The fighting genre probably wouldn't have made so many leaps if not for Street Fighter II. Yeah, Capcom pretty much whores the series out these days, but there isn't a gamer that lived in the 1990s that doesn't look back on this game with nostalgia. Guile's theme is an audio masterpiece. I like a lot of versions of this theme, but the arcade CPS II incarnation is the best in my book. This song goes with anything. Anything. Just go to YouTube and type in "Guile's theme goes with everything" if you don't believe me.

              Mr. Karate - Nettou King of Fighters '96 (GB)

What's this? King of Fighters? On the Game Boy? Surly you jest. No jesting here. Yes, there were a few King of Fighters games released on the Nintendo's brick. None of them made it outside of Japan so that's probably why few people know of these games' existence. Despite the limitations of the Game Boy hardware, there was some good music in these pocket sized King of Fighters games. Nettou King of Fighters '96 gave Mr. Karate, an quick paced, drum pounding boss theme. With a name and theme like those, I would certainly not wanna screw with that guy. If you played rom hack Rockman No Constancy and wondered what the source of that killer boss theme was, wonder no longer.

             Kombat Tomb - Mortal Kombat II (SNES ver.)

Even with Mortal Kombat 9 being a smashing success (or Mortal Kombat as it's official called), many still contend that Mortal Kombat II is the best Kombat game. Like original 1992 Mortal Kombat, Mortal Kombat II was ported to just about everything you can imagine. I played both the SNES and Genesis versions and found myself like the SNES music more, even over the arcade original. Despite the inferior hardware, the audio sounds a bit more fleshed out to me on the SNES.

       Blue Water Blue Sky - Guilty Gear X (ARC, DC, PS2)

Don't think a little girl carrying an anchor as a weapon is threatening? Think again. Think said girl will have some sweet and innocent theme as her background tune? Wrong again. Known for its rock soundtrack, May has one of the most well-loved themes in the Guilty Gear series. There have been a number of versions of Blue Water Blue Sky but I always find myself coming back to listen to the original.

     Multi-Man Melee 1 - Super Smash Bros. Melee (GCN)

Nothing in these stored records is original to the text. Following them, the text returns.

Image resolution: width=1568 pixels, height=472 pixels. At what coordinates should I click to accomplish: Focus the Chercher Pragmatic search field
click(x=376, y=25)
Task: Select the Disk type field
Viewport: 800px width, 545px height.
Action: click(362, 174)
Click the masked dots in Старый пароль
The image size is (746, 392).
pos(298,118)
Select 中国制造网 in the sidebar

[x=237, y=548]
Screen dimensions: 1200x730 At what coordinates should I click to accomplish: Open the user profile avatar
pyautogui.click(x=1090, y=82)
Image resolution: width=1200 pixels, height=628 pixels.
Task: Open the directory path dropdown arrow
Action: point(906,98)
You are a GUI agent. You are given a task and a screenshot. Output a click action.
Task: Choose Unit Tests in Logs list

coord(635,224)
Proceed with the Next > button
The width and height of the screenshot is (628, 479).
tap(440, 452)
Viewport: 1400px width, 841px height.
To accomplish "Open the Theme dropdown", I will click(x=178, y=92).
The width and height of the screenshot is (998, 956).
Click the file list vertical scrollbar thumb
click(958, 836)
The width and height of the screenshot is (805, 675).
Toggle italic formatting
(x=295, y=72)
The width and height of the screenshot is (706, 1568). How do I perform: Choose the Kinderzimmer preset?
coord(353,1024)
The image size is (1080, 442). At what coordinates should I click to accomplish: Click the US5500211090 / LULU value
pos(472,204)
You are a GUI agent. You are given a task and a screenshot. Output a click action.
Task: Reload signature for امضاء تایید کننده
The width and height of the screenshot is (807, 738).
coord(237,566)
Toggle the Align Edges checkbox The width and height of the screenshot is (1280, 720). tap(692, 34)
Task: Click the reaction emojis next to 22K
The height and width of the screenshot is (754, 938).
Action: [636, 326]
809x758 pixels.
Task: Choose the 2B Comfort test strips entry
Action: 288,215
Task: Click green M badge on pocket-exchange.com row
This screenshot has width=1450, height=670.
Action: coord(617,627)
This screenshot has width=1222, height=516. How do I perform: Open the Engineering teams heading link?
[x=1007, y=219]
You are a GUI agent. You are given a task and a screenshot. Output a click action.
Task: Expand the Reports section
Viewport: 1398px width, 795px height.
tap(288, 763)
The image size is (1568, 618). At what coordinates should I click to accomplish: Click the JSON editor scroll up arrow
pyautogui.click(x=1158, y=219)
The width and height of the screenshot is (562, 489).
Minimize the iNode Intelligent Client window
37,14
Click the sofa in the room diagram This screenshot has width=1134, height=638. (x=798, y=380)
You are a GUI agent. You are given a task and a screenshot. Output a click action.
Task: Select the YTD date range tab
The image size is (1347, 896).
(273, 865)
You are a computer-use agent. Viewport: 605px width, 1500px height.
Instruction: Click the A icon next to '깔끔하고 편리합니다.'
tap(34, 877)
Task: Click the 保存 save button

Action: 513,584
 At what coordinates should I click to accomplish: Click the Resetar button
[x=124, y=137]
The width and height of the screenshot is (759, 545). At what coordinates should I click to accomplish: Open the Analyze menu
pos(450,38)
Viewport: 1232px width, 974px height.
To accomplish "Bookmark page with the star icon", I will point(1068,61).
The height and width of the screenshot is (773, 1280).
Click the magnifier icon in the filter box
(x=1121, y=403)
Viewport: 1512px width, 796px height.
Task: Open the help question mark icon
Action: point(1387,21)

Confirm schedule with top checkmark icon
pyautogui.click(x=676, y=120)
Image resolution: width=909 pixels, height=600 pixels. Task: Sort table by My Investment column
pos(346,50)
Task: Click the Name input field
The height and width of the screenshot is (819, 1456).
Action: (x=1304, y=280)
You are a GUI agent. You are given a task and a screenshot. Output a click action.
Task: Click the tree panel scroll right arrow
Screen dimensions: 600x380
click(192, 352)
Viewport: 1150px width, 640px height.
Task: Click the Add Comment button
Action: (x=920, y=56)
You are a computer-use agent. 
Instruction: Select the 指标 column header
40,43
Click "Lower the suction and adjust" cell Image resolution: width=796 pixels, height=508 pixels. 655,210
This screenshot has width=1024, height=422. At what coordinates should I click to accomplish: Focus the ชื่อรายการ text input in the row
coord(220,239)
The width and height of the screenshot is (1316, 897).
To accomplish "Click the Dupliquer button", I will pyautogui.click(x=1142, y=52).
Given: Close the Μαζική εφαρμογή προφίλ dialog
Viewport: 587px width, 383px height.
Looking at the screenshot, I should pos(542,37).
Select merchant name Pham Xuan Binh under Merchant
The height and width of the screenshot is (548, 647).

Is Melee a fighter or not? Don't really care. All I know is that its a fine game, one of the best on the GameCube and a fine example of how to do a sequel. Melee expanded upon the formula of the original Super Smash Bros. added a ton of unlockable (I never did get every single trophy) and just made everything bigger and better in every conceivable way. This track is a rock arrangement of Melee's Main Theme. Thankfully, this song is also in the excellent sequel, Super Smash Bros. Brawl.

                        Urban Sight - Tobal No. 1 (PSone)

Tobal No. 1 came from a time when Square Enix did more than RPGs. Actually this baby came years before the two companies merged. Developed by DreamFactory, this was more ambitious than other fighters at the time. In addition to the standard fighting, there was a fully 3D Quest mode. It fared well in Japan but not so much in America. Contributors to the game's soundtrack, which covers a wide range of genres include Kenji Ito, Yoko Shimomura, and Noriko Matsueda to name a few. Character designs were done by Dragon Ball creator Akira Toriyama. Tobal 2 never saw a release outside of Japan, much to fan's annoyance.

Without Hesitation - Virtua Fighter 4: Evolution (ARC, PS2)

Virtua Fighter 4: Evolution is my favorite game in the Virtua Fighter series. With its incredibly deep three button fighting engine and a lengthy Quest mode the featured AI modeled after real Virtua Fighter players, the game offers something for everyone. The addition of Virtua Fighter 10th Anniversary was also a lovely bonus. This game taught me the joy of bashing heads as Pai and customizing your fighter's look, which in this game as I saw countless other fighters, was serious business.